[Required work]: Can you reproduce the listing line for line, from the start of the listing up to and including the line containing "Looking at the screenshot, I should [517, 241]."?

==*==

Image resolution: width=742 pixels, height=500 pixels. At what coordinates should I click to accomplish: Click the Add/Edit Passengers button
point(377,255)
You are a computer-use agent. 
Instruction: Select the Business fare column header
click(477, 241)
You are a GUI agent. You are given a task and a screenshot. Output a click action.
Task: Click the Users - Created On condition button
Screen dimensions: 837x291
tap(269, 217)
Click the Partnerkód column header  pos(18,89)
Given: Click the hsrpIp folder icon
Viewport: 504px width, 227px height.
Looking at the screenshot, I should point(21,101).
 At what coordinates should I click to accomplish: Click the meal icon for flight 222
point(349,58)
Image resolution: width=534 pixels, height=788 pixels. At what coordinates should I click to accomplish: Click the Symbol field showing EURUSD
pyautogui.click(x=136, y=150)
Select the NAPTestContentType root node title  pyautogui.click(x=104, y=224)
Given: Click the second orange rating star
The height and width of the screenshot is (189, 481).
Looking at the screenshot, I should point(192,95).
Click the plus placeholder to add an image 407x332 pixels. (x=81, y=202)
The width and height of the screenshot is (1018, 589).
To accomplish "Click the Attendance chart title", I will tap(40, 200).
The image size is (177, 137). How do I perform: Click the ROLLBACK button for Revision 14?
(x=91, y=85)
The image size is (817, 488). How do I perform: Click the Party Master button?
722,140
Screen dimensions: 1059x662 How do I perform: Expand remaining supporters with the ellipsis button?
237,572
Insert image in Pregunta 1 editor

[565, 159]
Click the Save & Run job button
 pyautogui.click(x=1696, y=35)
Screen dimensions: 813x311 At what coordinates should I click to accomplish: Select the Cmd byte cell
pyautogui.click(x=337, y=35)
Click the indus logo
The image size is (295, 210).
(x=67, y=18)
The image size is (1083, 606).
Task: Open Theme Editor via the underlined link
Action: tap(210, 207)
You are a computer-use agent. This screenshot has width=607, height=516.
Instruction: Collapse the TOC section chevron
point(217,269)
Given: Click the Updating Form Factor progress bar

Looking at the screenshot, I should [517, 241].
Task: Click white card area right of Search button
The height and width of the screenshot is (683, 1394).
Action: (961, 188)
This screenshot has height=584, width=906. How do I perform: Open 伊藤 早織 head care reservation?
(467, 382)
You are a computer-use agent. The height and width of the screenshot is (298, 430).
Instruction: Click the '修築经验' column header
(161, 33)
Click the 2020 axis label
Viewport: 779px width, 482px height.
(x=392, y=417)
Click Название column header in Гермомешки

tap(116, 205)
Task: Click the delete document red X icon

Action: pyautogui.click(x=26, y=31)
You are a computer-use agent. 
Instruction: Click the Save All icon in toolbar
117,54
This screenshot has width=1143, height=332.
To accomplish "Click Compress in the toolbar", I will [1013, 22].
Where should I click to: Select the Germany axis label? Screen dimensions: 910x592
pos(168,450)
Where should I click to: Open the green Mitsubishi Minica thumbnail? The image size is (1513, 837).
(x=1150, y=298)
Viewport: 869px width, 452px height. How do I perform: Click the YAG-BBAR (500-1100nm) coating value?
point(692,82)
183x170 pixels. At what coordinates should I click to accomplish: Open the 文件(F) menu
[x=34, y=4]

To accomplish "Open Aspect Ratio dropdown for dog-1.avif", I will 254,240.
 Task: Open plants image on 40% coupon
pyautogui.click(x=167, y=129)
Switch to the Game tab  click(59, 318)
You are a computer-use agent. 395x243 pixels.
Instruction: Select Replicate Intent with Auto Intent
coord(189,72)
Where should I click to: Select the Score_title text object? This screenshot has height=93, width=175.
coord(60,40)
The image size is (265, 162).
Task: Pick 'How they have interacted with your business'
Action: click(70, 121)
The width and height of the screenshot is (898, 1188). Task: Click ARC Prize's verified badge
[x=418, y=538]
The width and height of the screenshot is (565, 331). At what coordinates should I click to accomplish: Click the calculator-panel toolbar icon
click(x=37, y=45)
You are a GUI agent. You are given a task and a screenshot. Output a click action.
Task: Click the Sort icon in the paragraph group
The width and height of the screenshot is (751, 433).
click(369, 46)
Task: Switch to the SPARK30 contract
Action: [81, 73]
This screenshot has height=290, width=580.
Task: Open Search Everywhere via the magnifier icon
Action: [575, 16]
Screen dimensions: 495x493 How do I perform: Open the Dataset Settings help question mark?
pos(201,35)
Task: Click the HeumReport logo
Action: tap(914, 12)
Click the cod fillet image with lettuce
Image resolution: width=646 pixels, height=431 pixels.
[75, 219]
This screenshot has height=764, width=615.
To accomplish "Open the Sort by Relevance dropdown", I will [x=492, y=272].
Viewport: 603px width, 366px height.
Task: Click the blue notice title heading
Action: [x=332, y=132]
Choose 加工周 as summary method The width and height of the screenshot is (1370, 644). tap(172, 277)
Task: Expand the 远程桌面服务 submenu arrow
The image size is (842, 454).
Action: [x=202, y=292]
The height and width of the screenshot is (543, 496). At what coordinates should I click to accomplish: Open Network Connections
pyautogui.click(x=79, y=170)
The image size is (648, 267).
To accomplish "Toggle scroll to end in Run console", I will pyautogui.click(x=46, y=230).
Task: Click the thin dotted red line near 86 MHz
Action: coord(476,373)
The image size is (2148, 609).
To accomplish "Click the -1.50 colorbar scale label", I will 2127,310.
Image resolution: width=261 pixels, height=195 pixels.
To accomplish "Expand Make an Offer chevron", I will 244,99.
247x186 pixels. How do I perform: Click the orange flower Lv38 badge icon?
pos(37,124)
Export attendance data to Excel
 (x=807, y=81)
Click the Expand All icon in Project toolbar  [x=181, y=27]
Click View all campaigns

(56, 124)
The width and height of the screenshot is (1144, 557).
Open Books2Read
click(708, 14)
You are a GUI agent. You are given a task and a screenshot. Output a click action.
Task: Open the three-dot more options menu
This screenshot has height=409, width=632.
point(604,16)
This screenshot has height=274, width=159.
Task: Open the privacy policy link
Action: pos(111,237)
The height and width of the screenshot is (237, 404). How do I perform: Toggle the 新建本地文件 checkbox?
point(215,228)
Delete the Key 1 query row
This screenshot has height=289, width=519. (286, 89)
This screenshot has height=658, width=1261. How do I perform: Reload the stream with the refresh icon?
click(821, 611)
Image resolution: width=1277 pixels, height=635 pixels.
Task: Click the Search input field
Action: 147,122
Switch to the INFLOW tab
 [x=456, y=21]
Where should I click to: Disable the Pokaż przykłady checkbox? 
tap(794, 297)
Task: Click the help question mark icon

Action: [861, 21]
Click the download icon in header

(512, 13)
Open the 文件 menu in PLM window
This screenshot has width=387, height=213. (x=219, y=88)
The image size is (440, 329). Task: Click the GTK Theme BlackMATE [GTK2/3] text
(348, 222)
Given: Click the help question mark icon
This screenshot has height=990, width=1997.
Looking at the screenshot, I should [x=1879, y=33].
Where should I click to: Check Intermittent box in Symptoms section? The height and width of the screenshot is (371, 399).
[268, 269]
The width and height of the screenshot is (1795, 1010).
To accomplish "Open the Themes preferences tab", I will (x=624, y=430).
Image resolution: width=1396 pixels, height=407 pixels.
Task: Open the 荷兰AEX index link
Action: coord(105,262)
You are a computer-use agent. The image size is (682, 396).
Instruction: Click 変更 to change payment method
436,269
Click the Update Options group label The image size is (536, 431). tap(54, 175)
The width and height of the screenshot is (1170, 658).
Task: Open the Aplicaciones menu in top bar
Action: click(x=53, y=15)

==*==

[Expected output]:
Image resolution: width=742 pixels, height=500 pixels. At what coordinates should I click to accomplish: Click the Add/Edit Passengers button
point(377,255)
You are a computer-use agent. 
Instruction: Select the Business fare column header
click(477, 241)
You are a GUI agent. You are given a task and a screenshot. Output a click action.
Task: Click the Users - Created On condition button
Screen dimensions: 837x291
tap(269, 217)
Click the Partnerkód column header  pos(18,89)
Given: Click the hsrpIp folder icon
Viewport: 504px width, 227px height.
Looking at the screenshot, I should point(21,101).
 At what coordinates should I click to accomplish: Click the meal icon for flight 222
point(349,58)
Image resolution: width=534 pixels, height=788 pixels. At what coordinates should I click to accomplish: Click the Symbol field showing EURUSD
pyautogui.click(x=136, y=150)
Select the NAPTestContentType root node title  pyautogui.click(x=104, y=224)
Given: Click the second orange rating star
The height and width of the screenshot is (189, 481).
Looking at the screenshot, I should point(192,95).
Click the plus placeholder to add an image 407x332 pixels. (x=81, y=202)
The width and height of the screenshot is (1018, 589).
To accomplish "Click the Attendance chart title", I will tap(40, 200).
The image size is (177, 137). How do I perform: Click the ROLLBACK button for Revision 14?
(x=91, y=85)
The image size is (817, 488). How do I perform: Click the Party Master button?
722,140
Screen dimensions: 1059x662 How do I perform: Expand remaining supporters with the ellipsis button?
237,572
Insert image in Pregunta 1 editor

[565, 159]
Click the Save & Run job button
 pyautogui.click(x=1696, y=35)
Screen dimensions: 813x311 At what coordinates should I click to accomplish: Select the Cmd byte cell
pyautogui.click(x=337, y=35)
Click the indus logo
The image size is (295, 210).
(x=67, y=18)
The image size is (1083, 606).
Task: Open Theme Editor via the underlined link
Action: tap(210, 207)
You are a computer-use agent. This screenshot has width=607, height=516.
Instruction: Collapse the TOC section chevron
point(217,269)
Given: Click the Updating Form Factor progress bar

Looking at the screenshot, I should [517, 241].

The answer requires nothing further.